One Pomona project update

Independent California Citizens Redistricting Commission

Public Input Hearing

Friday, April 29, 2011

San Gabriel Mission Playhouse

320 Mission Drive

San Gabriel, CA 91776

6:00 p.m. – 9:00 p.m.

The Pomona Valley Democratic Club encourages residents of Pomona to participate in the hearing process. Together, our voices will aid the Independent California Citizens Redistricting Commission by informing it of our collective concern regarding the imperative necessity of keeping our community together and united with similar communities, ensuring that the intent of federal Voting Rights Act is not violated.

Please read below what we believe should be the guiding principles that must be adhered to by the 14 member Independent California Citizens Redistricting Commission.

The following principles serve to refocus the discussion on the core considerations for analyzing reapportionment data:

1. Redistricting is a process that centers on people and groups of people, not political parties. While parties seek to influence redistricting to their advantage, and map drawing involves politics and affects political outcomes, it must focus first and foremost on communities of people.
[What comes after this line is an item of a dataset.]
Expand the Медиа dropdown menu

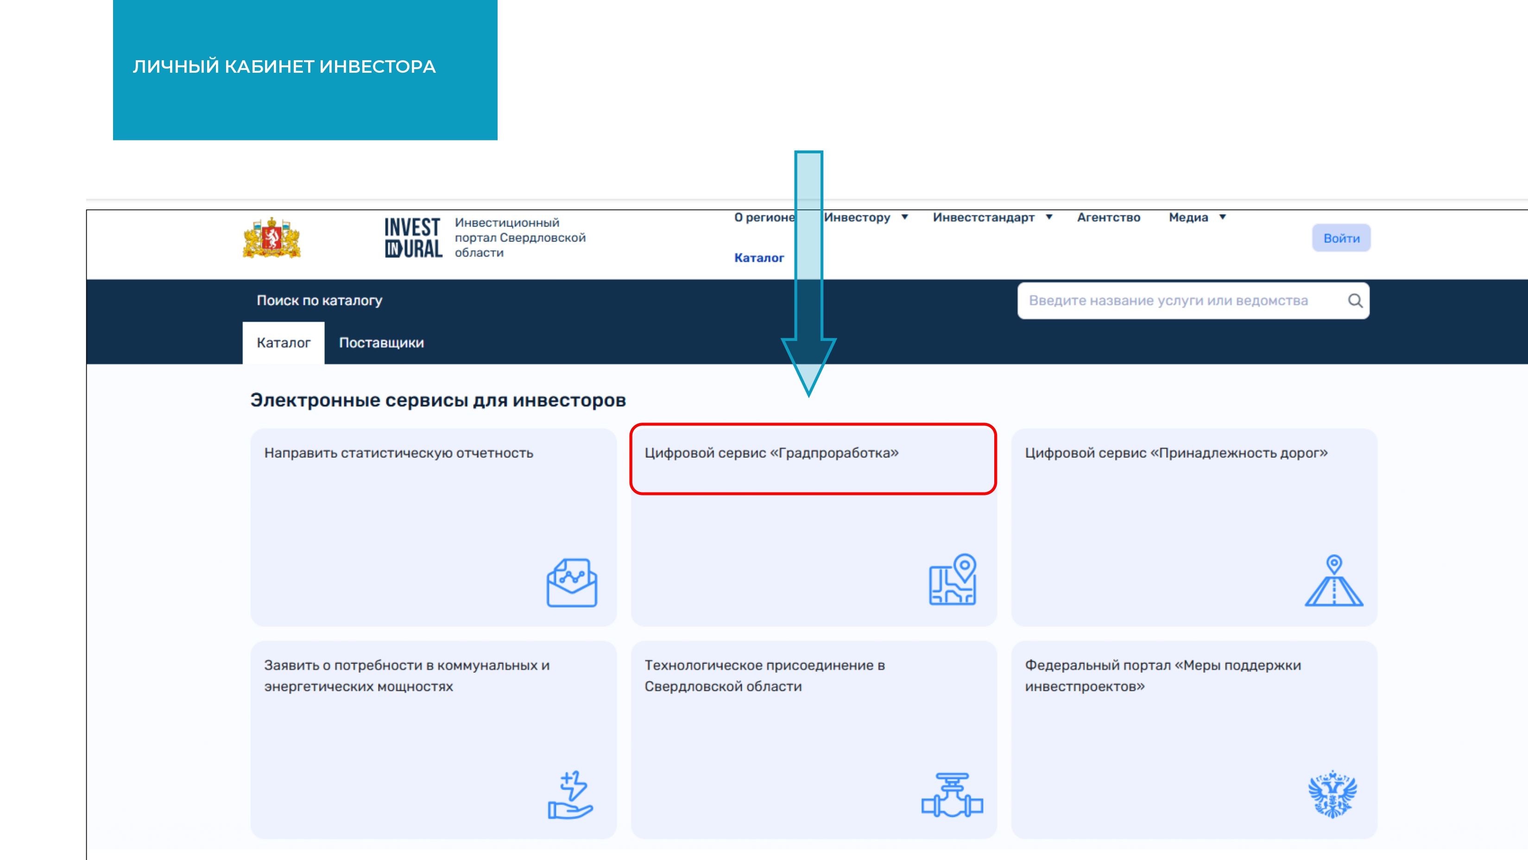1196,217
2. It is therefore critical that communities of people understand redistricting as a process that demands their attention and involvement; the process must not be ceded solely to partisan political interests. All communities must feel able and welcome to participate meaningfully in their state and local redistricting processes.

3. Communities of color, in particular, have faced numerous obstacles to their meaningful participation in the political process, including the redistricting process. The federal Voting Rights Act (VRA) includes the protection of these communities’ effective involvement in the political process. Therefore, redistricting in every state and locality must comply with the VRA. This imperative has nothing to do with partisan interests, and such interests must yield to VRA compliance.
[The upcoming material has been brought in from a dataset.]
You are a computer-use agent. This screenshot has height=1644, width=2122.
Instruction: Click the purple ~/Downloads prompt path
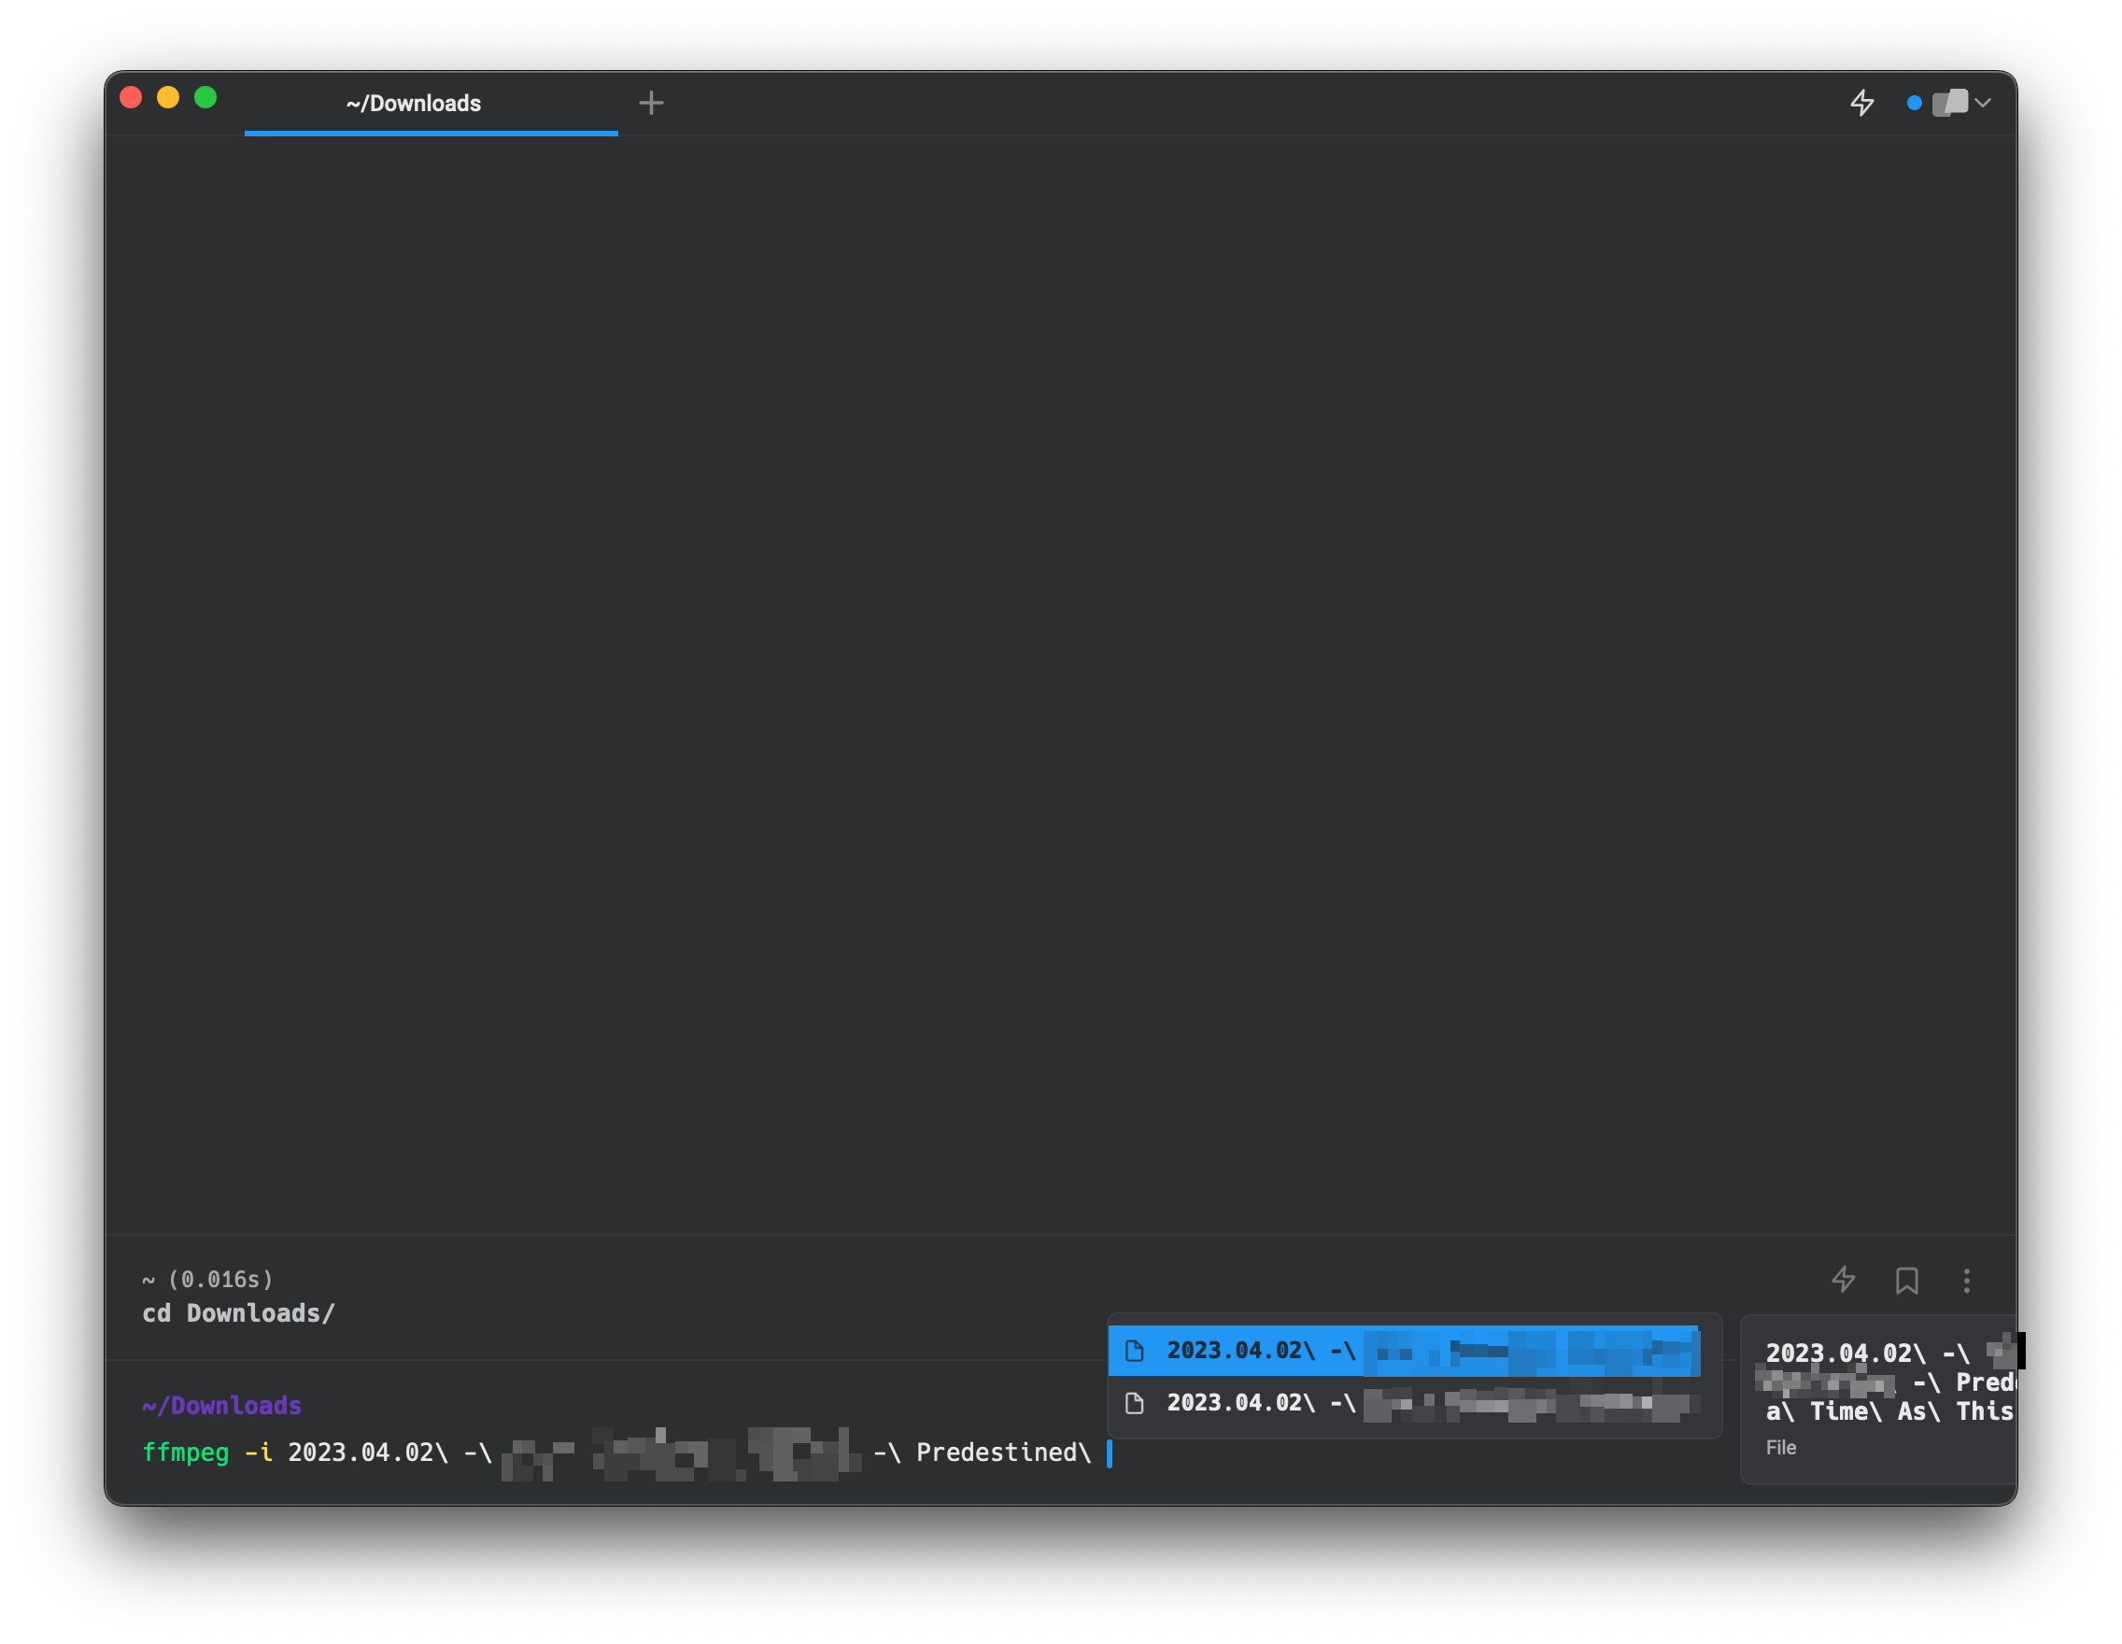[x=222, y=1405]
4. Partisan affiliation is not an immutable characteristic. Individual people and communities of people have changed and can change their party preferences. In addition, over time, the behavior of parties and the growth and movement of particular communities of people can change the historical party preference of a state or other geographical area.

5. Finally, because redistricting addresses population movement and community growth, even states that have lost congressional seats or maintained their current number of seats unchanged could see significant changes in the composition of districts and the partisan affiliation of elected officials based on communities’ relative growth within a state.

These basic principles demonstrate the folly of focusing inordinately upon historical party preference, the current control of state legislatures, and the movement of House seats between states and regions in analyzing and evaluating Census reapportionment data.